In my last post, I talked about deleting partially-migrated data from an instance. My ideal set-based solution to this problem would be a simple query like:
BEGIN TRANSACTION; DELETE FROM dbo.MyTable WHERE MyCriteria = 1; COMMIT TRANSACTION;
The upside to this is that it’s a trivial query to write, totally understandable, and a set-based solution. The downside, however, is that if you’re deleting a lot of rows, your SQL Server transaction log can blow up in size to the point where you might run out of disk space. This process can also block other readers or writers if you are not in Read Committed Snapshot Isolation mode (or if your readers are not using, ugh, Read Uncommitted). On a busy production system, you might not have the ability to block for as long as it takes to delete a lot of rows.
One pattern that I’ve taken to is batching deletions:
DECLARE @RowCount INT = 0, @n INT = 1000; WHILE (1=1) BEGIN BEGIN TRANSACTION; DELETE TOP(@n) x FROM dbo.MyTable x WHERE x.MyCriteria = 1; SET @RowCount = @@ROWCOUNT; COMMIT TRANSACTION; IF (@RowCount < @n) BEGIN BREAK; END END
This way, we delete 1000 records at a time (or whatever you set @n to be). That will reduce blocking, allowing readers and writers time to sneak in between batches. If you have frequent transaction log backups, you can also prevent the log from growing too much, as each deletion is its own operation, rather than everything being in one big transaction. I’ve found that performance will differ based on a few factors, but generally, a number between 100 and 10,000 is probably best. I usually do this by order of magnitude, so I’ll test with 10K, then 1K, and then 100, and see which performs best. Sometimes I’ll try 5K or 500 to see if there’s a significant difference, but I normally don’t go too much further.

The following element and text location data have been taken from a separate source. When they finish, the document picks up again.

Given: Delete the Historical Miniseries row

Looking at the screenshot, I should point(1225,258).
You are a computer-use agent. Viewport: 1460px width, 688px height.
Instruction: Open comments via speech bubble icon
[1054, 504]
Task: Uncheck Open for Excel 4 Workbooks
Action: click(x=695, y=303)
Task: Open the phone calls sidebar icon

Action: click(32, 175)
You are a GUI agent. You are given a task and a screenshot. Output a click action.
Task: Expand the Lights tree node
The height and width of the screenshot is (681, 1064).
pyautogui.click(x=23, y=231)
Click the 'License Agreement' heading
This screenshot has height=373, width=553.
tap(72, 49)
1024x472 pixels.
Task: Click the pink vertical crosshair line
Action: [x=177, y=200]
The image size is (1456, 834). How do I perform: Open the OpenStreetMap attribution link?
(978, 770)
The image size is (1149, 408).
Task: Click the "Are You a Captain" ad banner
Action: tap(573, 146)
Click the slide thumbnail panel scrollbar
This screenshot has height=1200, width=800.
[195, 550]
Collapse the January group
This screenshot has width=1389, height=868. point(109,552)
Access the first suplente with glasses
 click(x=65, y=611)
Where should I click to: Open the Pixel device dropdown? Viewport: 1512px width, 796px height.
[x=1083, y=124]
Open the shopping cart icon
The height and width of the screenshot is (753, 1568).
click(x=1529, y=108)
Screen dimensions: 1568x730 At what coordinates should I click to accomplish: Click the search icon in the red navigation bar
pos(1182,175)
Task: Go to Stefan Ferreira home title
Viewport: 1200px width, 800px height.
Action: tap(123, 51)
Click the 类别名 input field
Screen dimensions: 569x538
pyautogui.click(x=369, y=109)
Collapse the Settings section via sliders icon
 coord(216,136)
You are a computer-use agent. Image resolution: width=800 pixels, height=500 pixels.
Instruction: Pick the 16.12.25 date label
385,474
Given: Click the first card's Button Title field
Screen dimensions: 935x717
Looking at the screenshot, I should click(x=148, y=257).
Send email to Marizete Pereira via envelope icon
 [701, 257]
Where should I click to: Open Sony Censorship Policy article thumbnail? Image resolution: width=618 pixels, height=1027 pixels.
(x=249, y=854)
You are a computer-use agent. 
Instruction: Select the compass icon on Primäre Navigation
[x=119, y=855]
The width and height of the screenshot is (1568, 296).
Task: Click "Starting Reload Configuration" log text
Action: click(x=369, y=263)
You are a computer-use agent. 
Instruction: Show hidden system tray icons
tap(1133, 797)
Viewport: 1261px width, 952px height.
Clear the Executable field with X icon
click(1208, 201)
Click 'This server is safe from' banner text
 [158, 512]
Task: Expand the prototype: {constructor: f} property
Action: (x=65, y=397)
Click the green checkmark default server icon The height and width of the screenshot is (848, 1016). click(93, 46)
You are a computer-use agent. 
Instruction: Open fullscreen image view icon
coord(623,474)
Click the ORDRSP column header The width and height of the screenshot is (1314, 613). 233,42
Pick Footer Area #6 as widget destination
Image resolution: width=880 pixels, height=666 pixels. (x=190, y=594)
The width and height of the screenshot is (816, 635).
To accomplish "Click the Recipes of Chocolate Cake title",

The biggest downside to this is that if you are not deleting based on a nice index, you may need to scan your table once for each batch. If I need to delete 1 million rows from a billion-row table, SQL Server needs to scan that billion-row table 1000 times (when @n = 1000 rows per batch), and that’s costly. To compensate, you should try to have an appropriate index; at least then you’re seeking against the index.